The most significant development in the region, however, was
the Wahhabi movement. The name Wahhabi derived from Muhammad
ibn Abd al Wahhab, who died in 1792. He grew up in an oasis town
in central Arabia where he studied Hanbali law, usually considered
the strictest of Islamic legal schools, with his grandfather.
While still a young man, he left home and continued his studies
in Medina and then in Iraq and Iran.
When he returned from Iran to Arabia in the late 1730s, he attacked
as idolatry many of the customs followed by tribes in the area
who venerated rocks and trees. He extended his criticism to practices
of the Twelver Shia, such as veneration of the tombs of holy men.
He focused on the central Muslim principle that there is only
one God and that this God does not share his divinity with anyone.
From this principle, his students began to refer to themselves
as muwahhidun (sing., muwahhid), or "unitarians."
Their detractors referred to them as "Wahhabis."
Muhammad ibn Abd al Wahhab considered himself a reformer and
looked for a political figure to give his ideas a wider audience.
He found this person in Muhammad ibn Saud, the amir (see Glossary)
of Ad Diriyah, a small town near Riyadh. In 1744 the two swore
a traditional Muslim pledge in which they promised to work together
to establish a new state (which later became present-day Saudi
Arabia) based on Islamic principles. The limited but successful
military campaigns of Muhammad ibn Saud caused Arabs from all
over the peninsula to feel the impact of Wahhabi ideas.

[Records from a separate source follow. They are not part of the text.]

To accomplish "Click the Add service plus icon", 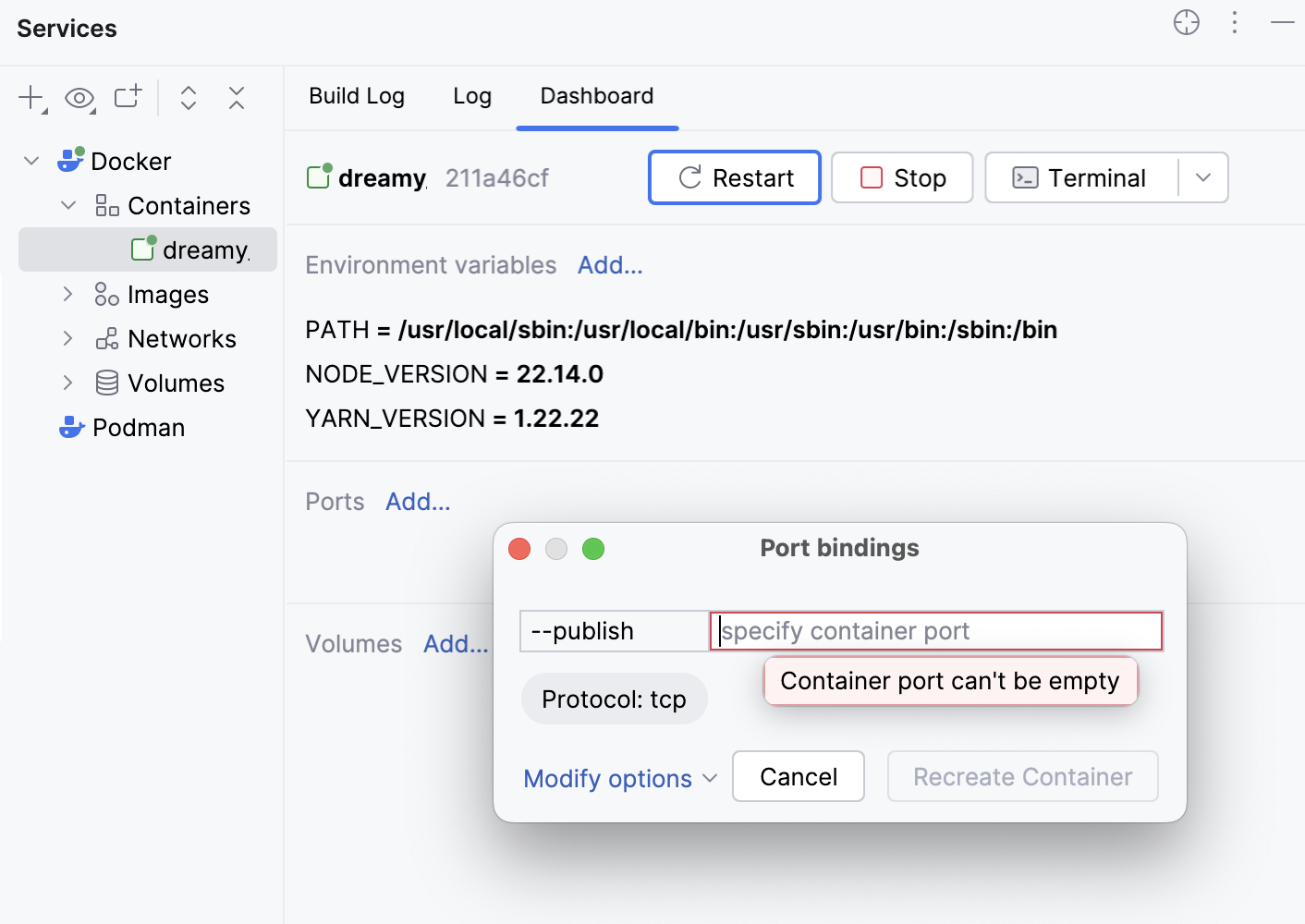I will point(30,97).
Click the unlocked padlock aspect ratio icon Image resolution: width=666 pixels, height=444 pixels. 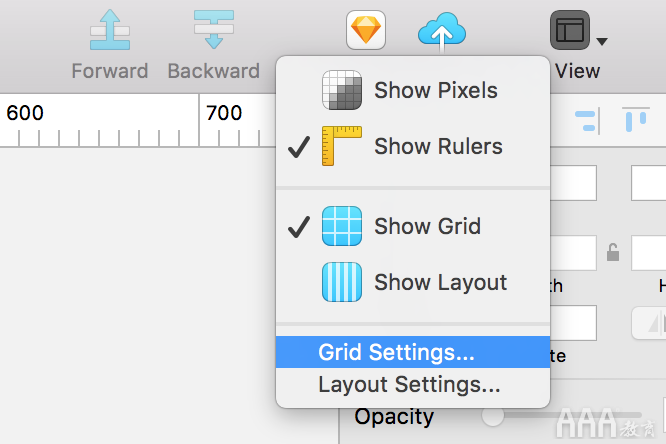tap(612, 252)
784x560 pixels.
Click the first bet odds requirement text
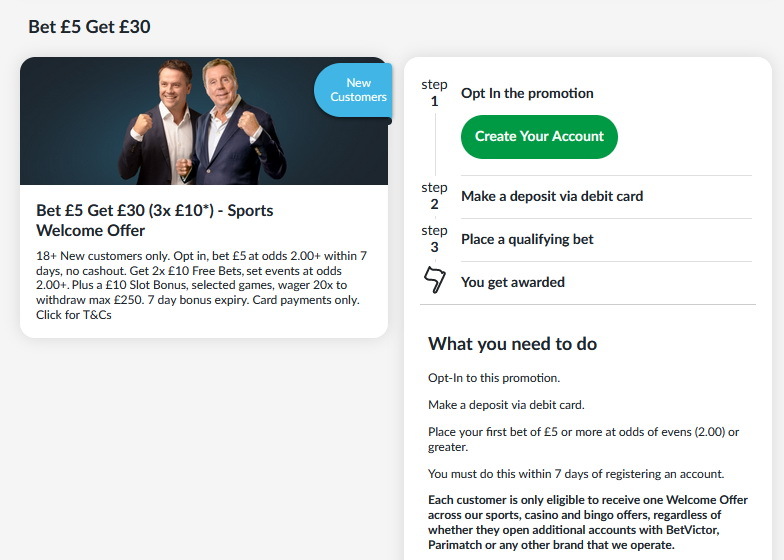pos(584,439)
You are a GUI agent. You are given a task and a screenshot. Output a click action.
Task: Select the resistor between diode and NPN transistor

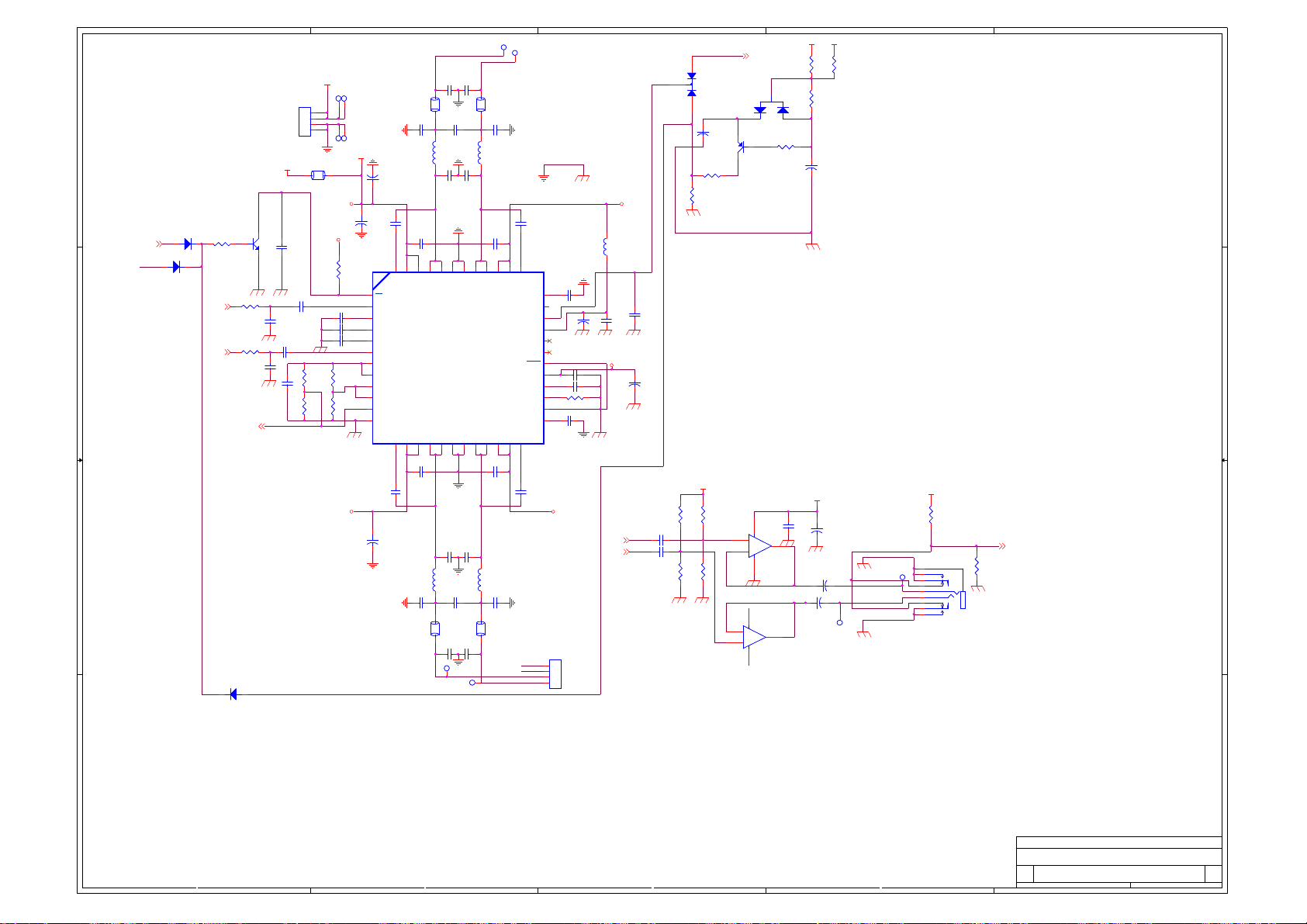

The Wahhabis became known for a fanaticism similar to that of
the early Kharijites. This fanaticism helped to intensify conflicts
in the gulf. Whereas tribes from the interior had always raided
settled communities along the coast, the Wahhabi faith provided
them with a justification for continuing these incursions to spread
true Islam. Accordingly, in the nineteenth century Wahhabi tribes,
under the leadership of the Al Saud, moved at various times against
Kuwait, Bahrain, and Oman. In Oman, the Wahhabi faith created
internal dissension as well as an external menace because it proved
popular with some of the Ibadi tribes in the Omani interior.
Wahhabi thought has had a special impact on the history of Qatar.
Muhammad ibn Abd al Wahhab's ideas proved popular among many of
the peninsula tribes, including the Al Thani clan, before the
Al Khalifa attempted to take over the area from Bahrain at the
beginning of the nineteenth century. As a result, Wahhabi beliefs
motivated Al Thani efforts to resist the attempt of the Al Khalifa,
who rejected Wahhabism, to gain control of the peninsula. In the
early 1990s, Wahhabism distinguished Qatar religiously from its
neighbors.
Wahhabi fervor was also significant in the history of the present-day
UAE. The Qawasim tribes that had controlled the area since the
eighteenth century adapted Wahhabi ideas and transferred the movement's
religious enthusiasm to the piracy in which they had traditionally
engaged. Whereas Wahhabi thought opposed all that was not orthodox
in Islam, it particularly opposed non-Muslim elements such as
the increasing European presence in the Persian Gulf.